Josée Néron, lors de son entrée à l'hôtel de ville, accompagnée de son comité de transition.

Difficile transition

ÉDITORIAL / Le 5 novembre 2017, les Saguenéens ont remis leur sort entre les mains de Josée Néron dans une forte proportion de près de 50 %, lui octroyant ainsi un mandat clair : rompre enfin avec deux décennies de gouvernance en catimini, de copinage et d’administration sur la carte de crédit. Il y a un an, la population s’est donné une mairesse qui incarnait un changement draconien en matière d’administration municipale ; une femme qui pendant quatre années, avait su tenir tête à un système que tous redoutaient. Forte de ses appuis et propulsée par le scandale de Promotion Saguenay, Josée Néron avait carte blanche pour laver plus blanc que blanc et redonner à l’hôtel de ville ses lettres de « noblesse démocratique ». Un chantier stimulant pour la nouvelle mairesse, certes, mais ô combien imposant dans l’univers réel de la gestion publique !

Tous s’entendaient pour dire que la transition serait difficile, et les douze derniers mois nous ont permis de le constater. Car, au-delà des beaux discours et des engagements de campagne électorale, gouverner une ville demeure un exercice fort complexe.

Dès les premiers jours, Josée Néron a mis sur pied un comité de transition composé de l’éthicienne Isabel Brochu, de l’ancien député péquiste Stéphane Bédard et de l’ancien maire de Shipshaw, Réjean Bergeron. Chargé d’analyser de façon exhaustive le fonctionnement municipal, le comité a accouché, quelques semaines plus tard, d’un rapport dévastateur sur l’état des finances de la ville. Bref, la situation était encore pire que ce qu’imaginait Josée Néron lorsqu’elle était dans l’opposition.

C’est de cette ville qu’a hérité Josée Néron ; une ville surendettée, mal en point dans ses infrastructures, où les subventions étaient accordées en fonction des humeurs de certains haut placés, de façon arbitraire, sans aucun processus de sélection. Elle a hérité du chaos. Et il faudra plus qu’une année pour détisser la toile de l’ancienne administration et reconstruire le système municipal sur des bases plus saines. D’ailleurs, tout laisse croire que le prochain budget sera à l’image de celui présenté cette année : hausse de taxe et coupes dans les dépenses.
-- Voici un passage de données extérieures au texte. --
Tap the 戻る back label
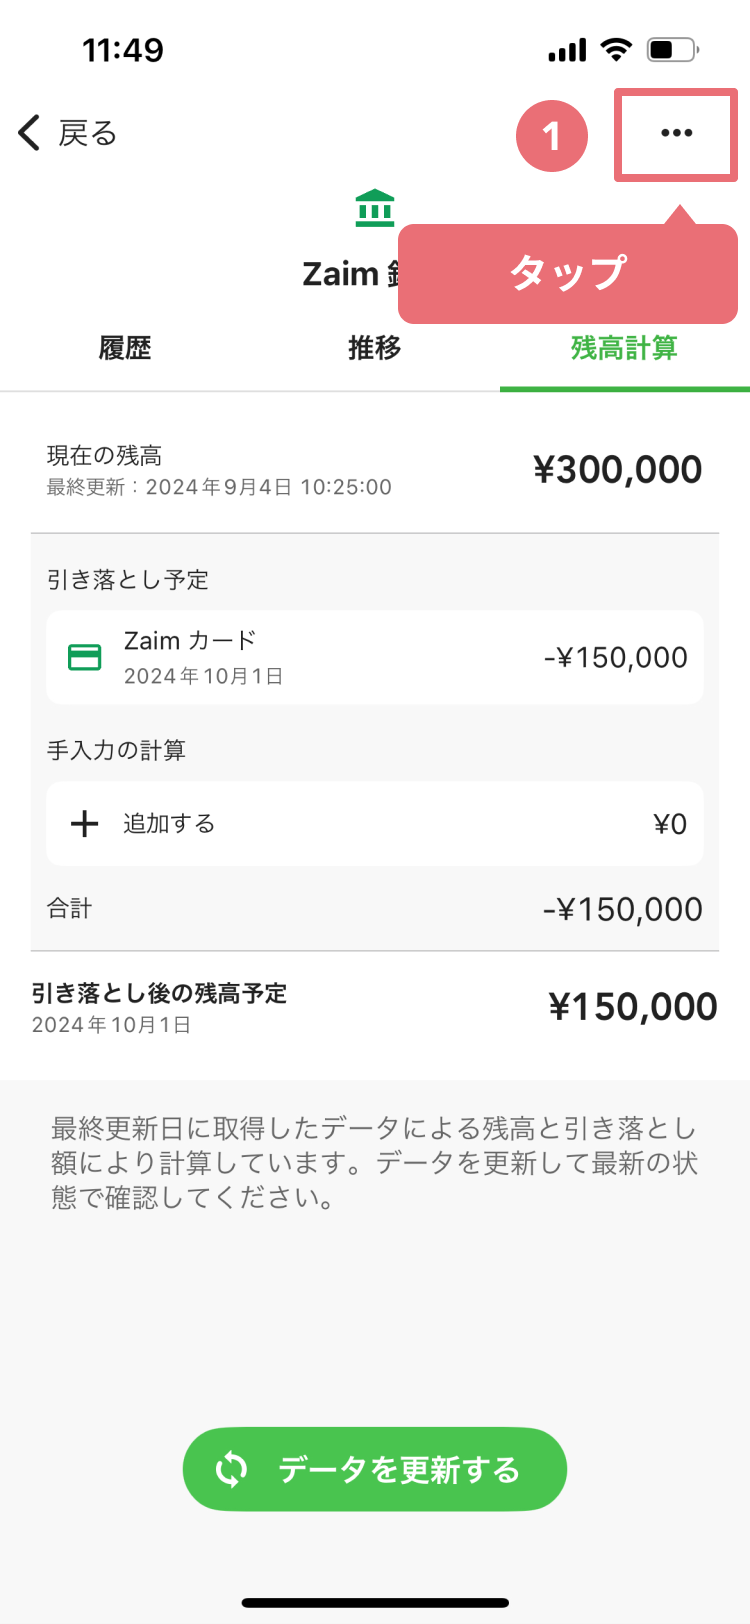 tap(88, 133)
C’est ça, un lendemain de veille : payer pour les erreurs du passé.

Sur le plan politique, Josée Néron a également appris à la dure. Sans doute, elle gagnerait à bonifier son équipe d’un ou deux stratèges supplémentaires dont le rôle serait de pallier ses lacunes, notamment en matière de communication et de leadership. Car, bien qu’elle soit apte à assurer à la gestion d’une municipalité, la mairesse n’a pas un don inné pour la politique. À moins que ce soit parce qu’elle refuse d’écouter les conseils de son entourage, comment expliquer qu’elle n’ait pas su rassembler les membres de son conseil autour d’une vision commune, d’une ligne directrice, d’une stratégie concertée ou même d’un plan d’avenir ? L’éclatement du conseil, maintes fois rapporté dans les médias au cours de cette première année, témoigne d’un manque de synergie à l’hôtel de ville.
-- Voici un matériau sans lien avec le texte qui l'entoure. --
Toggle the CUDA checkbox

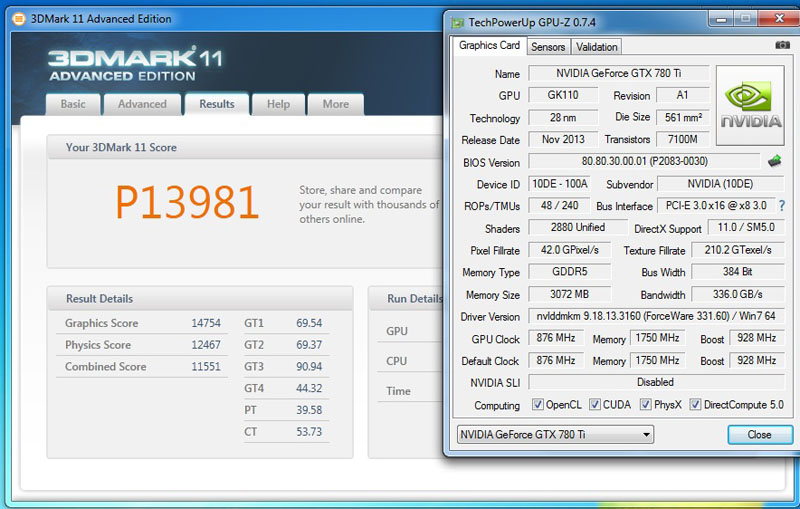click(x=595, y=405)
Naturellement, il y a le fait que le conseil de ville est composé de 12 indépendants sur 15, et que la mairesse Néron est cheffe de l’Équipe du renouveau démocratique. Lors de la dernière élection, la population de Saguenay a clairement rejeté le concept des partis en politique municipale. Josée Néron a dû prendre acte de ce constat et adapter sa gouvernance en fonction de celle-ci, ce qui n’a pas toujours été facile. La levée de boucliers des élus de Jonquière, unis en bloc contre la construction d’un nouvel amphithéâtre au centre-ville de Chicoutimi, en est un bel exemple.
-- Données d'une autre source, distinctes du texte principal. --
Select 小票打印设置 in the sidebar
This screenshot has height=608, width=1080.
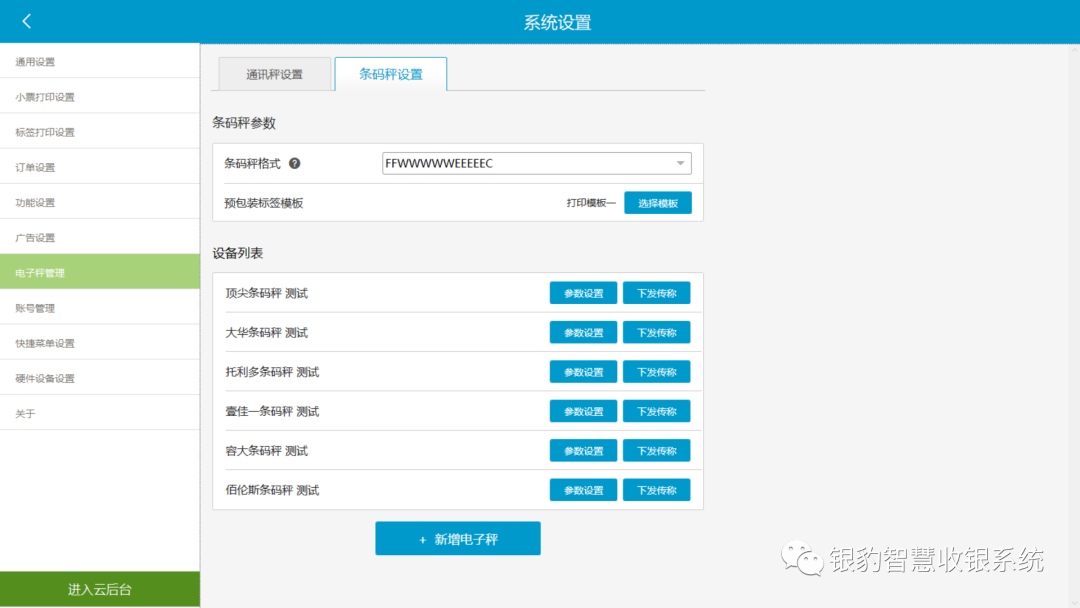[100, 95]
Il est difficile de croire qu’une autre personne aurait fait beaucoup mieux que la mairesse dans les circonstances. Même qu’elle a fait un bon bout de chemin en ce qui concerne la transparence. Certes, il s’en trouvera toujours pour la critiquer, à tort ou à raison. Il y aura toujours cette opposition féroce née de personnes ayant vécu l’amertume de la défaite lors du scrutin de 2017, dont le chef du Parti des citoyens, Dominic Gagnon, et la présidente de l’Association des contribuables de Saguenay, Mélanie Boucher. Certains joueront encore les belles-mères, comme le fait de temps à autre l’ex-conseiller Luc Boivin et, plus récemment, son ancien collègue Luc Blackburn.

Or, après un an d’adaptation, l’heure est venue pour Josée Néron de s’épanouir comme mairesse et de montrer à tous de quel bois elle se chauffe.